Só um povo unido, com alta consciência política enraizada na sua história, solidariedade internacionalista, identidade nacional, culto e digno, seria capaz de resistir a essa esforçada e impiedosa política orientada para a destruição da Revolução cubana.

Que defendemos com tanta honra e paixão?

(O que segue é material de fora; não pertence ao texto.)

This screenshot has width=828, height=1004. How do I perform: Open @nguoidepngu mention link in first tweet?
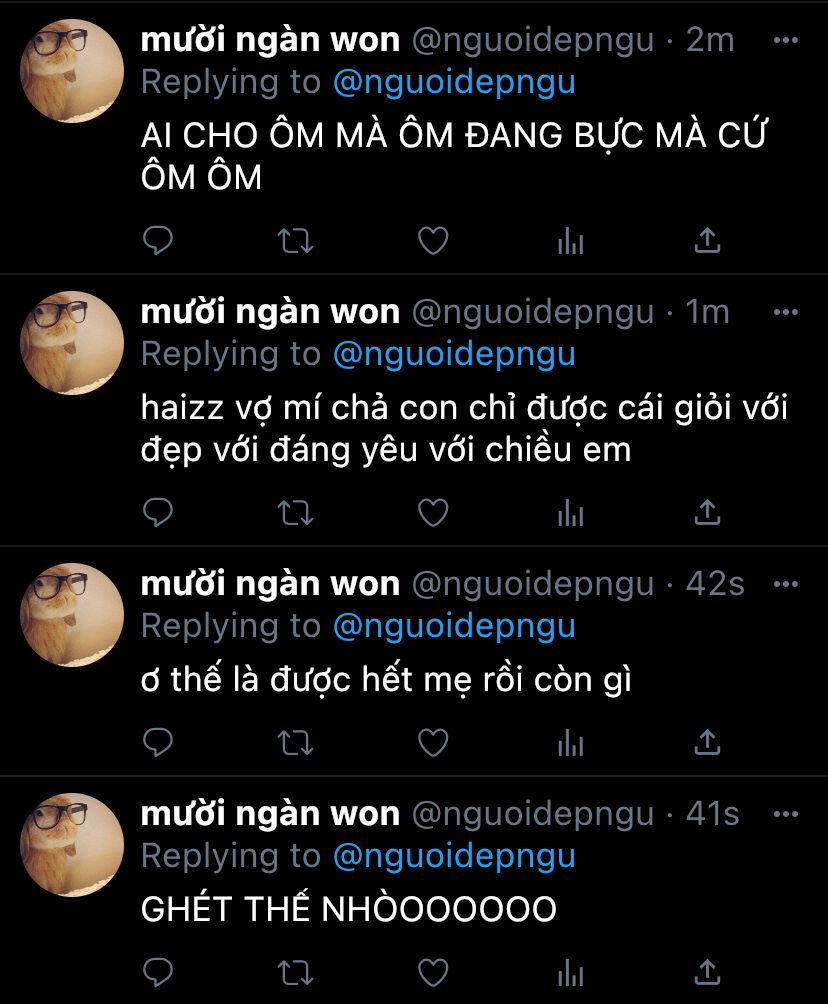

Uma obra profundamente humana, forjada com grandes esforços e sacrifícios, que tem como suporte conquistas revolucionárias irrenunciáveis, porque constituem o pilar do modelo de sociedade socialista que trabalhamos para aperfeiçoar, sem dogmas nem esquematismos, adequado à nossa realidade nacional e com a vocação universal que alimenta a nossa luta por um mundo de paz, solidariedade e fraternidade entre todos os homens da terra.
Para enfrentar a mais profunda crise económica destes quarenta anos, que teve os seus impactes mais fortes entre 1991-1994, empreendemos, desde então, diversas reformas que nos permitiram alcançar um processo de recuperação económica que tudo indica ser irreversível e nos assegura o avanço no nosso projecto económico e social.
Continuaremos com essas reformas, no grau e no ritmo que exijam essas estratégia, sem claudicar nos nossos princípios que constituem o baluarte da nossa plena liberdade, independência e soberania.
Nesta honrosa batalha contamos com a solidariedade de milhões de pessoas honestas que partilham os nossos sonhos de justiça e fraternidade, o que por sua vez estimula o nosso alto compromisso de não defraudar esse belo objectivo de conquistar um mundo melhor.

Inspirada nestes valores e graças aos frutos com que conta a Revolução para partilhá-los com humildade e desinteresse, Cuba enviou recentemente centenas de médicos e técnicos de saúde para socorrer povos irmãos que nas Caraíbas e na América Central foram vítimas dos incalculáveis danos ocasionados pelos furacões «George» e «Mitch».

Entre Cuba e Portugal há milhares de quilómetros de distância, mas as similitudes culturais, simpatia e mútua hospitalidade aproximam os seus povos como as estrelas no alto firmamento.
Por isso o povo de Cuba guardará na memória aquela tarde chuvosa de Outubro, véspera da Cimeira Ibero-americana, em que milhares de portugueses desfilaram pelas ruas do Porto para ratificar, uma vez mais, a sua firme e perseverante condenação ao criminoso bloqueio norte-americano.
O abraço de Fidel e Saramago, sob a consigna de «Cuba sim, bloqueio não», que retumbava no Centro de Congressos de Matosinhos, fez-nos sentir que todos, cubanos e portugueses, éramos netos de Jerónimo e escalávamos a Sierra Maestra, para honrar com cravos vermelhos e rosas brancas a eterna amizade e solidariedade entre os nossos povos.